The duPonts surely believed the changes they commissioned were tasteful and appropriate for the time (the stucco treatment predated them), which is an opinion shared today by some prominent historians. No doubt this debate will continue, as it has at its roots the vexing question of what constitutes an authentic structure—in fact, Madison also changed the building’s facade, from Georgian to Federal. However, in this case the one opinion that held sway was Marion duPont Scott’s, the last surviving family member to live in the house. She bequeathed the house to the National Trust for Historic Preservation and requested that it be restored to its Madison-era appearance.

The enlarged and stuccoed house, prior to the restoration effort.

The Montpelier Foundation, charged with maintaining the property for the Trust, wrestled mightily with the issue of whether the duPont-era additions were historic in their own right. They decided they could only undo them if enough evidence remained to accurately reconstruct the building James and Dolley Madison called home. “Because the recovery of the Madison house involved giving up another important house—the duPont house—it was very important to get it right,” explains Mark Wenger, Montpelier’s architectural historian. “Our restoration needed to be based on hard evidence about what was here.” How Wenger and rest of the restoration team unearthed that evidence is a story of fact-seeking and deductive reasoning that would impress even the most savvy investigator.

Hidden Secrets

To launch their forensic investigation, Wenger’s team poked the building full of holes. They cut a total of 300 investigative excavations, ranging in size from 1 to 4 square feet, through the post-Madison plaster in an effort to pinpoint the exact locations of long-buried architectural features. In many areas, fiber-optic scopes were then dropped down walls, allowing glimpses deep inside the building’s bones. The team was seeking remnants of doorway partitions, surbase (chair rails), cornices, and features like the delineating corners of Madison-period windows.
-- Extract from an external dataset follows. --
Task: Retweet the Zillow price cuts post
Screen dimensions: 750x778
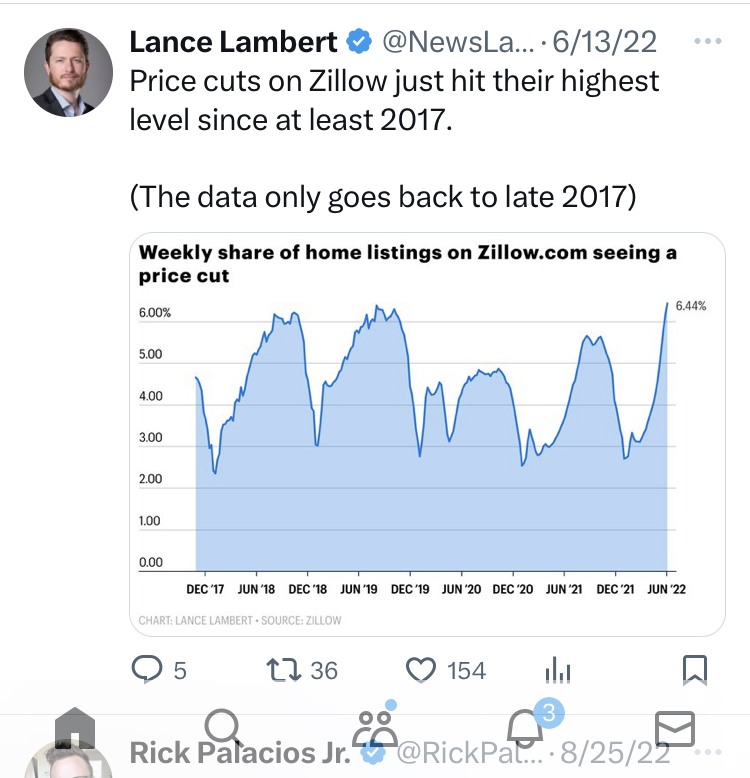Action: coord(285,669)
Mark Wenger (at right) checks out colonial-era brick liberated from pink stucco.

Such invasive investigation is unusual in the preservation world, but at Montpelier it paid off, offering up a treasure trove of data that helped confirm original details of the house. For example, a scope dropped through a duPont-era electrical outlet near a sidelight of the drawing room door revealed tracks and hardware that proved the sidelight had once opened. After being restored, this sidelight, which slides horizontally into the wall, sits so tightly in its tracks that Wenger theorizes it hadn’t been opened since being painted for the first time. Because another set of sidelights on the house’s grand front entrance also open (these slide vertically toward the floor), and both doors sit across from each other, cracking them in tandem enables a nice breeze to flow through the drawing room.

Ghostly Sightings

As sometimes happens in criminal investigations (at least on TV), ghosts lingering in the house spoke to the detectives. The team discovered that by removing layers of paint one at a time, they would eventually find the imprint of a faint profile—or ghost—left by the original surbase. They used the ghosts to successfully replicate the chair rail throughout the house. When the restoration team removed the exterior frosting of pink stucco, they discovered that the brick beneath it also had captured a ghost of the original cornice, which became the guide for its exact reproduction.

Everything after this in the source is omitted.